A kanban board is great at one question — what's the status of this card? — and bad at the one a founder actually asks on a Monday: where are we? Are we on track for launch? What's the real blocker? What should I touch first? You can read all the columns and still not have the answer, because the answer is a synthesis, not a column.
So we built a small internal dashboard that does the synthesis. It pulls our live issue board, computes the numbers (launch-gate readiness, distribution by project and priority), and then asks an LLM to write the read: a one-line headline, a launch-readiness verdict with the specific blocking issues, the three things to do next, the risks. Not a kanban — a state-of-play.
The interesting part isn't the dashboard. It's that it adds no production-time LLM cost or dependency at all.
The trick: driven through commits
The obvious way to build this is a web view that, on each page load, calls the issue-tracker API and an LLM, and renders the result. That works, and it's also three things we didn't want in production: an API key for the tracker, a paid LLM call on every render, and a live external dependency that can be slow or down exactly when you load the page.
Instead the dashboard is generated, committed, and served static. A management command does the expensive part locally:
- pull the live board,
- compute the stats,
- ask the LLM for the structured insight,
- write the result to a committed
board_dashboard.json.
The production app just reads that committed JSON and renders it. No API key on the box, no LLM call at render, nothing to time out. To refresh the dashboard you regenerate locally and commit — push, and prod serves the new read. We call it driven through commits: the artifact is the source of truth, the page is a dumb renderer, and git is the deploy pipeline. The page even shows a "generated 2h ago" stamp so nobody mistakes it for live.

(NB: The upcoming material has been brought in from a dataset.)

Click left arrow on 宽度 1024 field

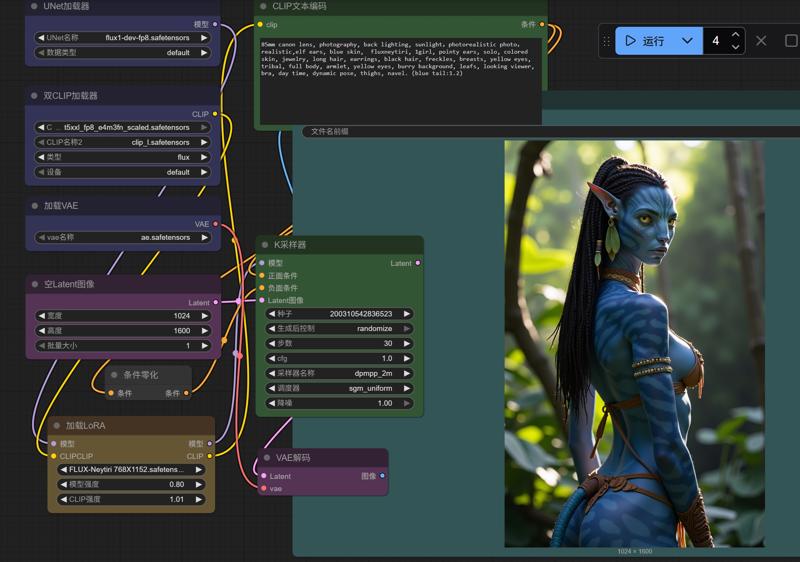40,316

manage.py board_dashboard # pull board + LLM read → commit the JSON
git commit && push # prod now serves the new state-of-play
Which LLM, and why it matters for cost
We generate the insight with the subscription-backed CLI we already pay a flat rate for — not a metered, per-token API. For a once-a-day reasoning call over a board, a metered API would be pure avoidable cost; the flat-rate CLI makes it free at the margin. (We keep the metered API for the things only it can do, like image generation and the live customer-facing chat path where latency is critical. Reasoning that isn't latency-critical goes to the flat-rate tool.)

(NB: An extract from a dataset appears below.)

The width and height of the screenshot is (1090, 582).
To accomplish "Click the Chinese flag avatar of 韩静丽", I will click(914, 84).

This is a small, repeatable rule worth stealing: reasoning that isn't latency-critical → your flat-rate model; real-time or image work → the metered API. Many "we can't afford to put an LLM in that internal tool" instincts turn out cheaper than they look, once you separate generation-time from render-time and pick the model per job.
What it changed
The dashboard's first read, on real data, said our launch gate was 80% un-started and the marketing site didn't exist yet. That was true, uncomfortable, and exactly the kind of synthesis the columns were hiding. A board makes you read; a state-of-play tells you. Generating it through commits means we got that for the price of a script and a JSON file — and the production app never learned what an LLM is.